── EXCERPT ──

If war does break out, fear of damage, if not actual damage, to the oil facilities of Saudi Arabia and the Gulf sheikdoms could send oil prices to new high levels, the experts reckon.

President Bush is expected to present his administration's energy policy late this month.

Trade: World merchandise trade probably exceeded $3.3 trillion last year. Economists say that failure of the Uruguay Round could start trade wars and increase restrictions on imports, hampering international commerce. The world, they say, could gradually divide into three trading blocs built around Europe, the US, and Japan.

Jeffrey Schott, a fellow at the Institute for International Economics, says the round is not dead: ``Its promising yield is ripe for picking, but remains unharvested. After suspension of the high-level talks in Brussels on Dec. 7, lower level negotiators resumed their work. ``Their task will not be easy,'' Mr. Schott says. ``The differences over agricultural reform are fundamental and will require political intervention at the highest level to craft a compromise.''

Soviet Union: Output of the Soviet economy fell a sharp 4 percent in 1990, according to a joint report by the International Monetary Fund (IMF), the World Bank, the OECD, and the London-based European Bank for Reconstruction and Development. That drop in output is two to four times larger than the decline in national output during a mild US recession. The report suggests the West should not provide large-scale financial support for the Soviet Union until it has embarked on a fundamental reform of its economy. The report did approve food aid, technical assistance for economic reform, and limited project aid, such as that in the energy industry.

On Dec. 12, President Bush approved up to $1 billion in federally guaranteed loans to allow Moscow to buy food and other agricultural goods. Two days later, leaders of the European Community agreed in principle to give the Soviets $2.4 billion in emergency food, medical aid, and technical assistance.

During 1991, the Soviet Union is expected to negotiate for membership in the IMF and the World Bank. In effect, the industrial democracies are trying to embrace the Soviet Union in the Western economic system, but at not too much cost.

───

◆ SET OF TASKS ◆
**A.** List the four organizations named as authors of the joint report on the Soviet economy in the passage on the world economy.
**B.** Answer these questions from the passage on the world economy.
(i) What amount did world merchandise trade probably exceed last year?
(ii) On what date were the high-level talks in Brussels suspended?
(iii) How much did European Community leaders agree in principle to give the Soviets?
**C.** Duplicate the section of the passage on the world economy that begins at the words "If war does" and ends after "the experts reckon.".

── INFORMATION SUPPLIED ──

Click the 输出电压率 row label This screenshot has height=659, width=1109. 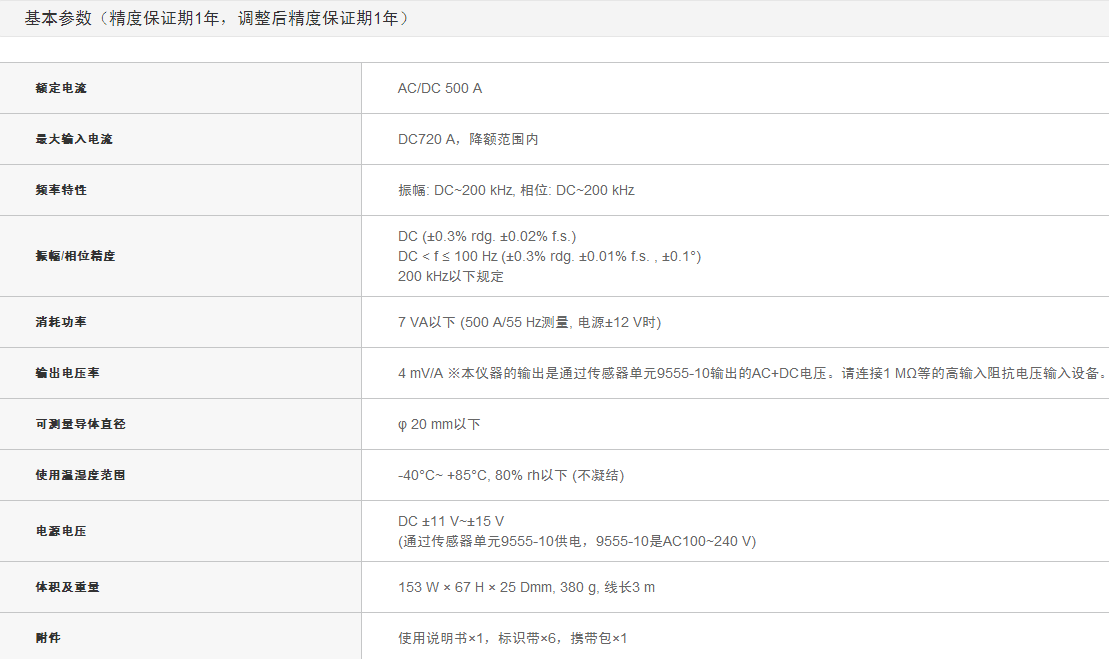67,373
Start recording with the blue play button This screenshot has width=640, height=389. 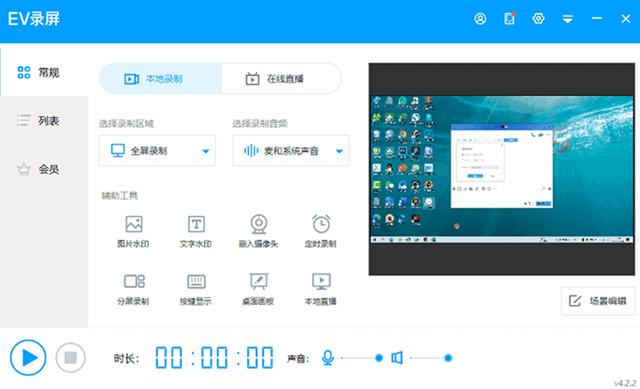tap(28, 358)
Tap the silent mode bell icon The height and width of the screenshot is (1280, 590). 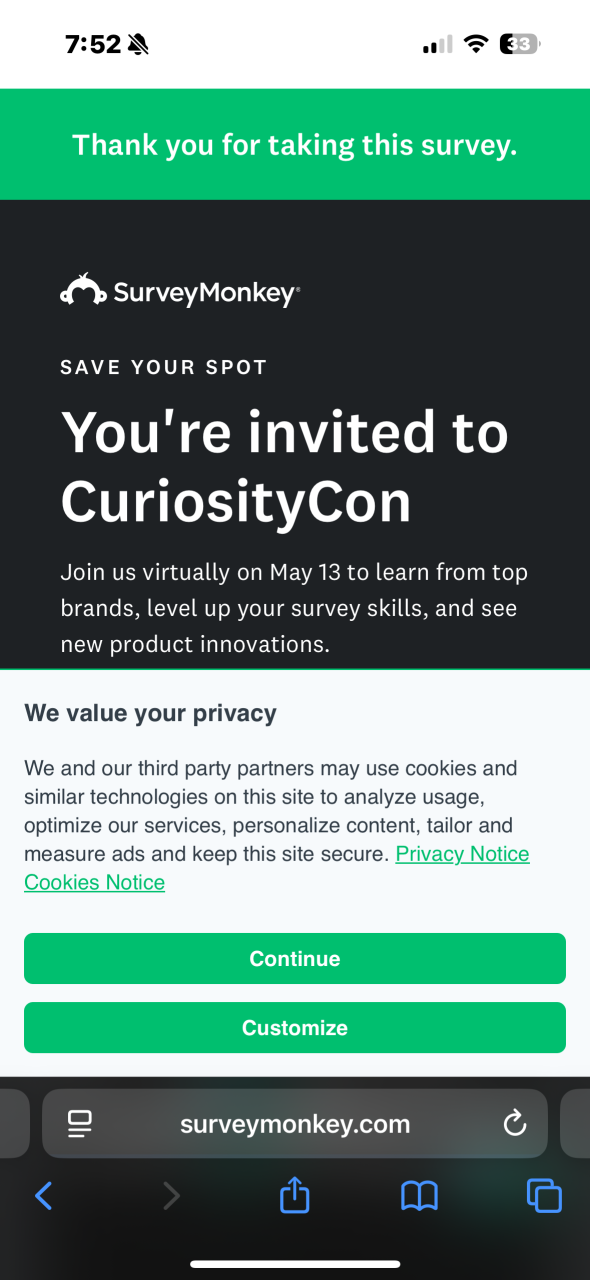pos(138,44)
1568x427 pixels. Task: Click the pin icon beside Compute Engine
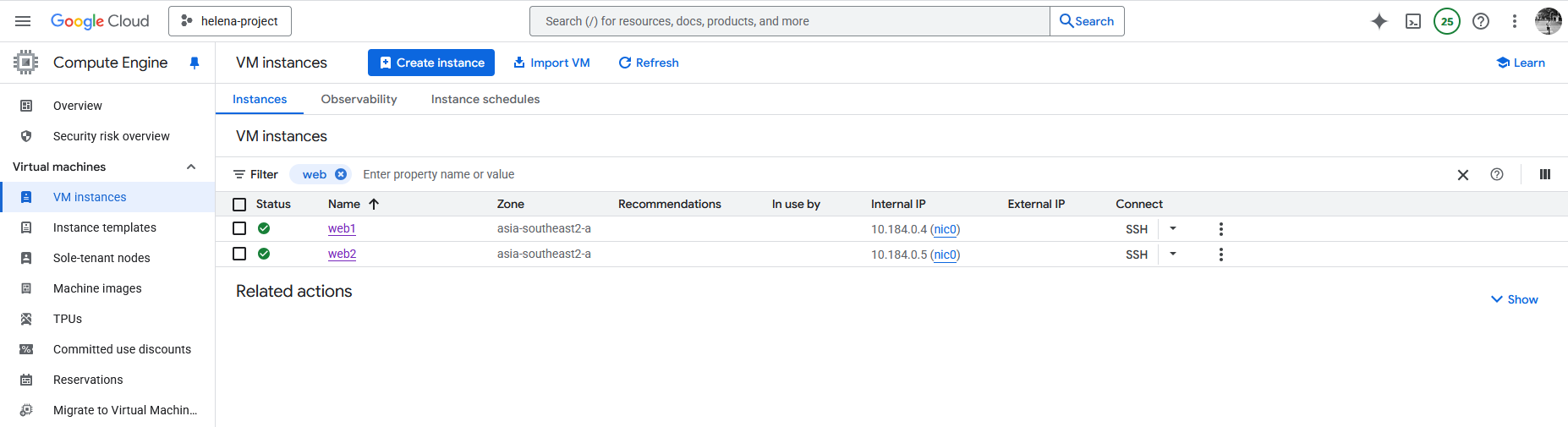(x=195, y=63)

───

◆ RESPONSES TO THE EXERCISE ◆
**A.**
International Monetary Fund (IMF)
World Bank
OECD
European Bank for Reconstruction and Development

**B.**
(i) $3.3 trillion
(ii) Dec. 7
(iii) $2.4 billion

**C.**
If war does break out, fear of damage, if not actual damage, to the oil facilities of Saudi Arabia and the Gulf sheikdoms could send oil prices to new high levels, the experts reckon.